A block of data:
════════

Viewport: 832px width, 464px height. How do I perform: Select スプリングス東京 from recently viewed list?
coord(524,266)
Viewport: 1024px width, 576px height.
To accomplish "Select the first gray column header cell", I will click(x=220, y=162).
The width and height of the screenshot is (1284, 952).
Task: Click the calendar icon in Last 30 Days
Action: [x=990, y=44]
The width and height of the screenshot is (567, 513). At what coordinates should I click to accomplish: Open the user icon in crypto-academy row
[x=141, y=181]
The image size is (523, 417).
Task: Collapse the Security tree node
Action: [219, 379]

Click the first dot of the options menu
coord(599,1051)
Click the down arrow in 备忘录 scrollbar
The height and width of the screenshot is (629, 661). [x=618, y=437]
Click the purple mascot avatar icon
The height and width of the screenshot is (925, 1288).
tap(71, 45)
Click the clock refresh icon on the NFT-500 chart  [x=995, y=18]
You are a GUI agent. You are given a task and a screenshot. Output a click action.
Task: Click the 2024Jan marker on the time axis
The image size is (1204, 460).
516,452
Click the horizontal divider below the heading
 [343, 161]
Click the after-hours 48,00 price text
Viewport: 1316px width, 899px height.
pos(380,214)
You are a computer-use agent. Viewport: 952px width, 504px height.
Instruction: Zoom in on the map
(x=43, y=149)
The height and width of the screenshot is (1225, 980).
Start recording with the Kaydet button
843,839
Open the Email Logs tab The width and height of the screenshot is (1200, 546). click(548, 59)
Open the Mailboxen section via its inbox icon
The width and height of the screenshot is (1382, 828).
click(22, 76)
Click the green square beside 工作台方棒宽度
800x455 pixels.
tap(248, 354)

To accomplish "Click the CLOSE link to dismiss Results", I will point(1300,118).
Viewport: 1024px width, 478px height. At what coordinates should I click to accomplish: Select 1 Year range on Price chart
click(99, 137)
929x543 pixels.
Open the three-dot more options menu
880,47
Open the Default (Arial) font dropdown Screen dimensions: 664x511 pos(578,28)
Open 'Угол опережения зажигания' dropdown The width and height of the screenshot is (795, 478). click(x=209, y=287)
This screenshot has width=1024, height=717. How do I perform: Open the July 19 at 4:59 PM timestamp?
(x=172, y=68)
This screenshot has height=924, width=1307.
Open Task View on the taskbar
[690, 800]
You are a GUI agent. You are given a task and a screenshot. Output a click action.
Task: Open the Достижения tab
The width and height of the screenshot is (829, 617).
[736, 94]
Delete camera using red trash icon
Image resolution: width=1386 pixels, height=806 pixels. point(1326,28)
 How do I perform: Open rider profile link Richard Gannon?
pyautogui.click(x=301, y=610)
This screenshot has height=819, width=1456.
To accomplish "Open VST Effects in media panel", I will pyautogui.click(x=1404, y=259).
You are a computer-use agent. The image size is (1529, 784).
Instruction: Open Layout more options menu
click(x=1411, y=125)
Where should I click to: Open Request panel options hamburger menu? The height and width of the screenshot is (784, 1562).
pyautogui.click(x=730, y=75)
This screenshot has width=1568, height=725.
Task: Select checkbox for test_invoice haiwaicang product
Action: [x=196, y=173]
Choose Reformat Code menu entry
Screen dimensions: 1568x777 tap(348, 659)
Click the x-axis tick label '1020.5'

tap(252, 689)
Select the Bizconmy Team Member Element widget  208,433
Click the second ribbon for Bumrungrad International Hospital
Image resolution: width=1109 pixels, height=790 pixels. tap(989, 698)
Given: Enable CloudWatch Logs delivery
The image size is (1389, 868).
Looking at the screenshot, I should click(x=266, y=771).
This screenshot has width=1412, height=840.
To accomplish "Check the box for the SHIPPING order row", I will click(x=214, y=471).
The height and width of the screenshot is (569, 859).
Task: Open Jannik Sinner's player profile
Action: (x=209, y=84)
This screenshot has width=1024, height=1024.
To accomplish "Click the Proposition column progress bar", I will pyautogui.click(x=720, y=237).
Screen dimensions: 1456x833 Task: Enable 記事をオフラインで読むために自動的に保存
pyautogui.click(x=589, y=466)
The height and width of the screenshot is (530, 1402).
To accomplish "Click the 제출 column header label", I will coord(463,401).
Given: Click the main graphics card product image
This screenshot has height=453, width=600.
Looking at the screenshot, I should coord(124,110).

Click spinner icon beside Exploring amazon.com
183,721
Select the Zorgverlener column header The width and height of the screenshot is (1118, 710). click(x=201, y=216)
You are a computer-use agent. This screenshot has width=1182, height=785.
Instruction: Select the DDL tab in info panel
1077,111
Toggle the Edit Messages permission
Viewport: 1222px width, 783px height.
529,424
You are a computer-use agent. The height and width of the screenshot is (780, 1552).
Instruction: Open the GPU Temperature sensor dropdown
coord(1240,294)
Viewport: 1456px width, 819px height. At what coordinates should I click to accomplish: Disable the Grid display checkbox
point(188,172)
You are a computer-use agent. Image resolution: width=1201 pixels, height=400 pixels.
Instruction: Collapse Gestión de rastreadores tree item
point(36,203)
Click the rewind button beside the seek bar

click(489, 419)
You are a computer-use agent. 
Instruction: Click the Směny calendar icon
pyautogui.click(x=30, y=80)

════════

◆ **PROMPT**
Output the lines of the listing between the line holding "This screenshot has width=1024, height=1024." and the line holding "pyautogui.click(x=589, y=466)", inclusive, reproducing them verbatim.

◆ **THE COMPLETED TASK**
This screenshot has width=1024, height=1024.
To accomplish "Click the Proposition column progress bar", I will pyautogui.click(x=720, y=237).
Screen dimensions: 1456x833 Task: Enable 記事をオフラインで読むために自動的に保存
pyautogui.click(x=589, y=466)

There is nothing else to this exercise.